• **Extrait cité**:

Et bien tu sais quoi, je suis content, j'ai réussi mon coup  :B): 




> Merci bebealien, le post de ton blog m'avait motivé pour le prendre et le regarder, et "I regret nothing".


Idem  ::):

----------


## Sasha

> "I regret nothing".


/spoiler : Boum !

----------


## MrPapillon

> Ou bien gnangnan comme les conneries de Square Enix au final


Bon je veux pas troller, mais je veux juste dire que ce n'est pas une vérité absolue. Bah après c'est subjectif, mais moi par exemple je trouve 100x plus gnangnan tous les scénars de jeux soi-disant matures sur pc comparés au scénar d'un ff7 par exemple. C'est pas parce que ça parle de guerre, de putes, que c'est gore ou autre que ça n'est pas ultra gnangnan ni même mature. En tout cas j'ai toujours trouvé les rpgs américains et occidentaux en général comme vides de toute émotion. Enfin c'est mon point de vue personnel.

----------


## Captain_Cowkill

Punaise, ça fait bizarre de voir Uwe Boll sous cet angle. Et pour le coup, ça donne envie de le supporter.

Et j'ai aussi adoré Postal !

----------


## P'titdop

> Je vais te dire un truc Bebe. Ce mec je le conchiai tellement, que j'esquivai même le visionnage de ses trailer. Ce mec est pour moi une source intarissable de trolls et de haine verbale.
> Mais voila, cet interview est tellement bon, et semble tellement sincère, que j'ai cherché un trailer de postal.
> Bein ça m'a donné envi de le voir


Putain je trouve le trailer génial, c'est grave ?  :^_^:

----------


## Flyn

Nan sérieusement, Postal ne mérite pas les "worst film ever" que j'ai pu voir sur certains sites. C'est royalement con, faut pas chercher la critique constructive, c'est plus de la moquerie (parfois gratuite, parfois un peu plus fine) qu'autre chose, mais c'est marrant.

• **Travail demandé**:
**A.** D'après l'extrait, quel film Captain_Cowkill affirme-t-il avoir adoré ?
**B.** Pour chacune des affirmations suivantes, dites si l'extrait la confirme, en citant les mots décisifs : (i) MrPapillon juge les RPG occidentaux dépourvus d'émotion ; (ii) Flyn estime que Postal mérite l'étiquette de « worst film ever » ; (iii) P'titdop trouve le trailer de Postal génial.
Les données ci-après sont sans rapport avec l'extrait.

• **Lignes de données**:
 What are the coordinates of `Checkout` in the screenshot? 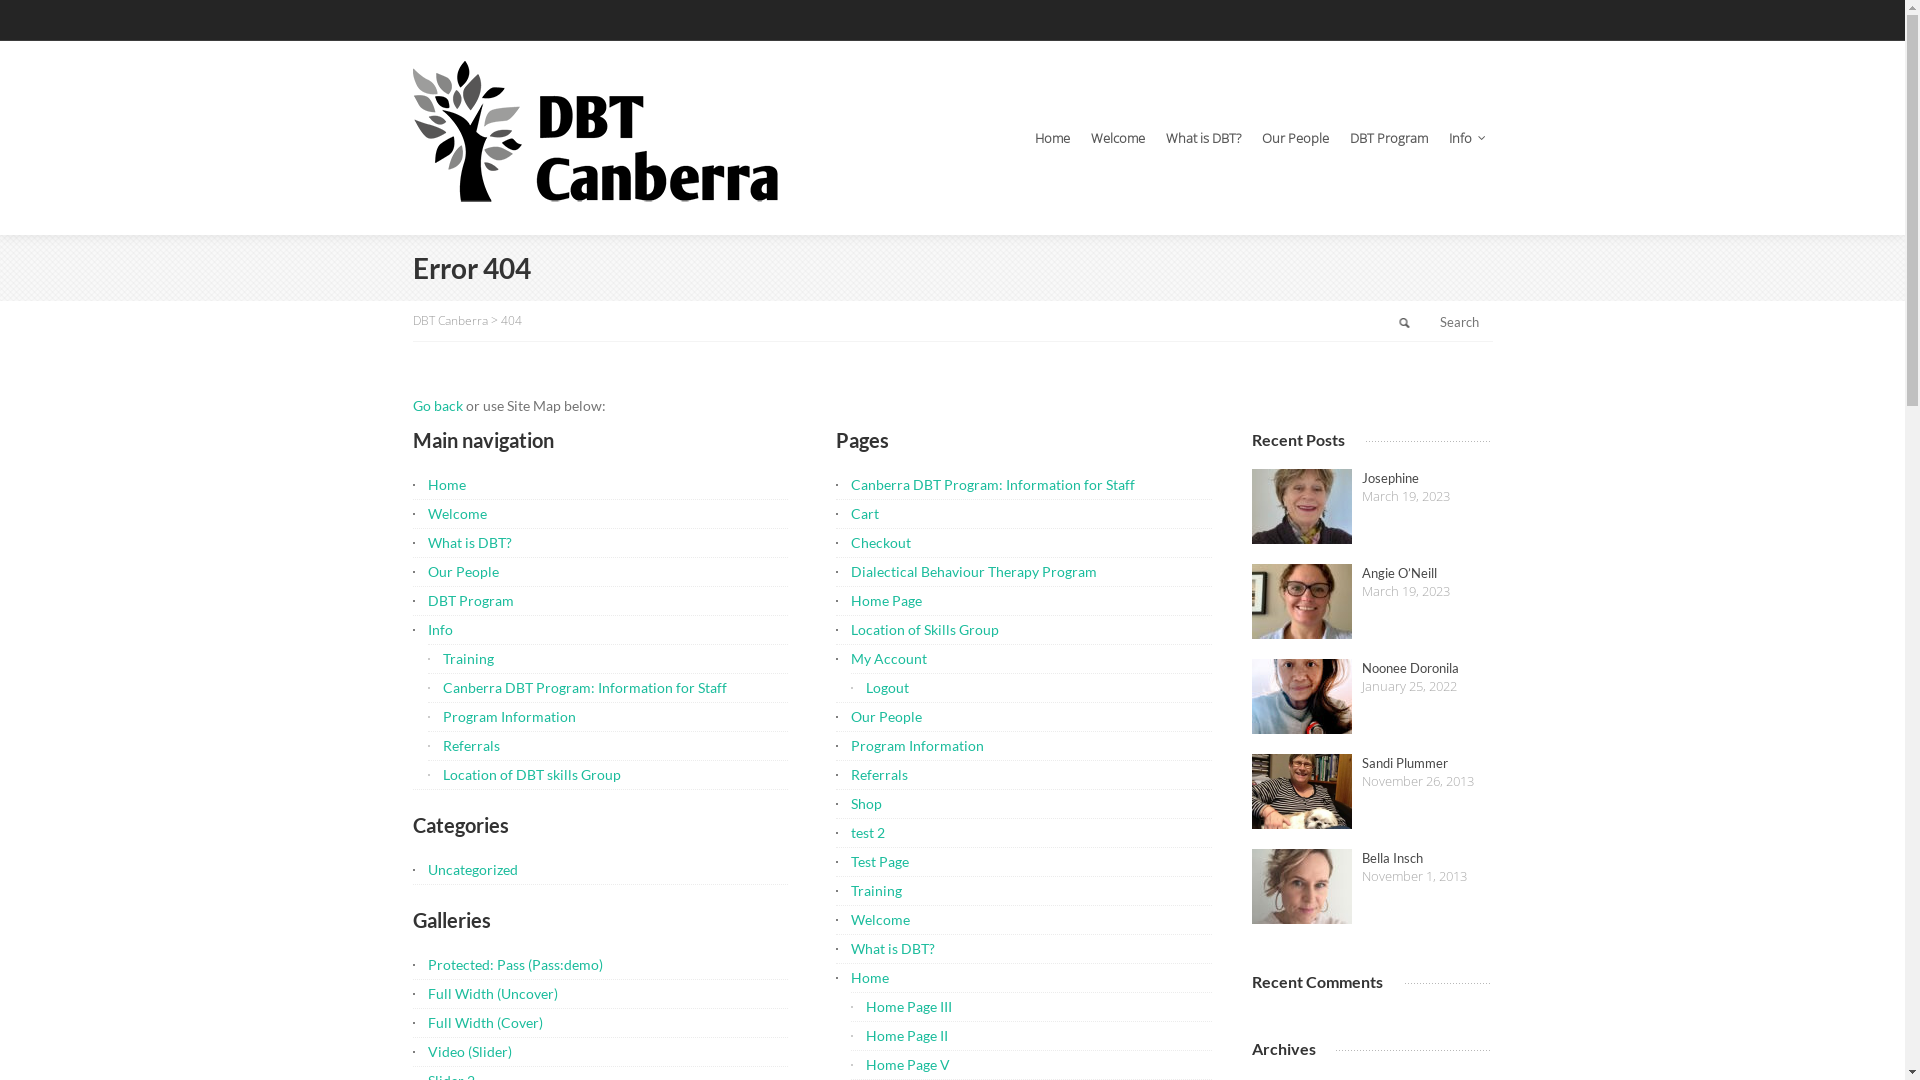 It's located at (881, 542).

• **Réponses par consigne**:
**A.** Postal.

**B.**
(i) Oui : « j'ai toujours trouvé les rpgs américains et occidentaux en général comme vides de toute émotion ».
(ii) Non : « Postal ne mérite pas les "worst film ever" ».
(iii) Oui : « je trouve le trailer génial ».